A Gaussian mixture is a statistical model that assumes all the data points are generated from a linear combination of multivariate Gaussian distributions. This assumption has unknown parameters that can be estimated from the data, which we refer to as hyperparameters. Firstly, K-means employs the Gaussian distributions and centers of latent Gaussians. However, unlike K-means, the covariance structure of the distributions are also taken into account. The algorithm uses the EM algorithm to iteratively find the distribution parameters that maximize a model quality measure called log-likelihood. The key steps performed in this model are:

  1. Initialize ~~{k y} gaussian distributions
  2. Equally weight each point and find probability of that the point is associated with distribution
  3. Please recalculate the distribution parameters based on the probability associated with each point.
  4. Repeat process until the log-likelihood is maximized.

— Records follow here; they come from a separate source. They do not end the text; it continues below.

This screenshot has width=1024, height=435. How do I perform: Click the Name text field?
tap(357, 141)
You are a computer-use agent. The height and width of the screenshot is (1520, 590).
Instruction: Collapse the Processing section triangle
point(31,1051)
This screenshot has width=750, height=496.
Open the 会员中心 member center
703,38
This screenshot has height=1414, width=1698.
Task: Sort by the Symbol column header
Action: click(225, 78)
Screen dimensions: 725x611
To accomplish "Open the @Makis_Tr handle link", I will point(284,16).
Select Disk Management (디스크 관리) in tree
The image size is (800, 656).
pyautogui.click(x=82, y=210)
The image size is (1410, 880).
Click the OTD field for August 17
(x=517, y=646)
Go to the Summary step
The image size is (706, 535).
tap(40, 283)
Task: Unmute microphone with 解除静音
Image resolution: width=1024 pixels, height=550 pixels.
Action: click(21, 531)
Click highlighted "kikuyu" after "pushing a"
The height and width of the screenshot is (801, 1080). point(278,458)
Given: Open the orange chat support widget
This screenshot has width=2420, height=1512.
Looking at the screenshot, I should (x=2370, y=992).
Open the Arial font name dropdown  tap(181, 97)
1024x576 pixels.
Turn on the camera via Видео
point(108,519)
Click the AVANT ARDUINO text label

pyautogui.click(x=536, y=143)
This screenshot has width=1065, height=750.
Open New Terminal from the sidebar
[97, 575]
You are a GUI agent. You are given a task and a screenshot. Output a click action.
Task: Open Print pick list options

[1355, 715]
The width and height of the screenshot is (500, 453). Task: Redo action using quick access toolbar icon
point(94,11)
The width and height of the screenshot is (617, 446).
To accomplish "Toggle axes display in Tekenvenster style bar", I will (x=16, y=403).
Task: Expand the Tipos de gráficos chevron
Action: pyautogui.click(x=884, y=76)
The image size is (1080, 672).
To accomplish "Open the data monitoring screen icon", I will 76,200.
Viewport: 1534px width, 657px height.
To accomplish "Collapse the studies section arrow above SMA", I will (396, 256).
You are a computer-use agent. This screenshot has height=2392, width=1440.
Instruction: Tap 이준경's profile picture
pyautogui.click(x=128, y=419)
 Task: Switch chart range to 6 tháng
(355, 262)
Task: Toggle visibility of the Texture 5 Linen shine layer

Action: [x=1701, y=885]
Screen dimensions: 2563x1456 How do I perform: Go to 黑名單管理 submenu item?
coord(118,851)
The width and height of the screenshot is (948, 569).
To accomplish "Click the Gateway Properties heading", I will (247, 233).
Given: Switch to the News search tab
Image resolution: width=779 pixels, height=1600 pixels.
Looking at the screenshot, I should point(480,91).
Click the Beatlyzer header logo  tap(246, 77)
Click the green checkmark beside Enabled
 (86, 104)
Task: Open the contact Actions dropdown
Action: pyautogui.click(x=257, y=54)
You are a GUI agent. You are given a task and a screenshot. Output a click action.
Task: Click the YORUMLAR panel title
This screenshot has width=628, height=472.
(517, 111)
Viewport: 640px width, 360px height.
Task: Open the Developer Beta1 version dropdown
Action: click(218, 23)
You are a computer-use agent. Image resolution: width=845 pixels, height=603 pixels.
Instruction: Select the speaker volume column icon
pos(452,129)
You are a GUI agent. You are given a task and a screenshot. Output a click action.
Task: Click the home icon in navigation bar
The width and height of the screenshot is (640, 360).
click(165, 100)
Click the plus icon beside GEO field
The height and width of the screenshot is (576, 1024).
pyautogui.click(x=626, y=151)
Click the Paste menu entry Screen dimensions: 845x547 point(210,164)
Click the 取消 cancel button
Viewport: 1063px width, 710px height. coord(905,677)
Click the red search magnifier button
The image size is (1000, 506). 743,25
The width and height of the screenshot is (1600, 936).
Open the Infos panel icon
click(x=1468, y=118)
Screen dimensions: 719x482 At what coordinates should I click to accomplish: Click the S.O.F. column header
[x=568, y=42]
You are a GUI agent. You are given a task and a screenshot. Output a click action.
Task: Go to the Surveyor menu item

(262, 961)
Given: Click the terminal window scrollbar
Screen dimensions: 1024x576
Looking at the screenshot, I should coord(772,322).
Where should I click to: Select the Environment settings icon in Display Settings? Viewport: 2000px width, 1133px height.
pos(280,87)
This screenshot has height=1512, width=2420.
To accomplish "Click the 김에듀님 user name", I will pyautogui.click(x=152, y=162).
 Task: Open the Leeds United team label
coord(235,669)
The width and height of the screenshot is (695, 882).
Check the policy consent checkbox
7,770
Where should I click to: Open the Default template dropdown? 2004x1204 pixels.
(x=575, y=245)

There are 4 options for calculating covariances in GMM:

  1. Full: “Each distribution has its own general covariance matrix” is true for
  2. Tied: All distributions share a general covariance matrix.
  3. Diag: Generally speaking, each distribution has its own covariance matrix.
  4. Spherical: Every distribution has its own individual variance

We have to make decisions about the covariance type, as well as the number of clusters in a model. BIC score, Silhouette score, Calinski Harabasz score and Davies Bouldin are used for selecting both parameters with grid search.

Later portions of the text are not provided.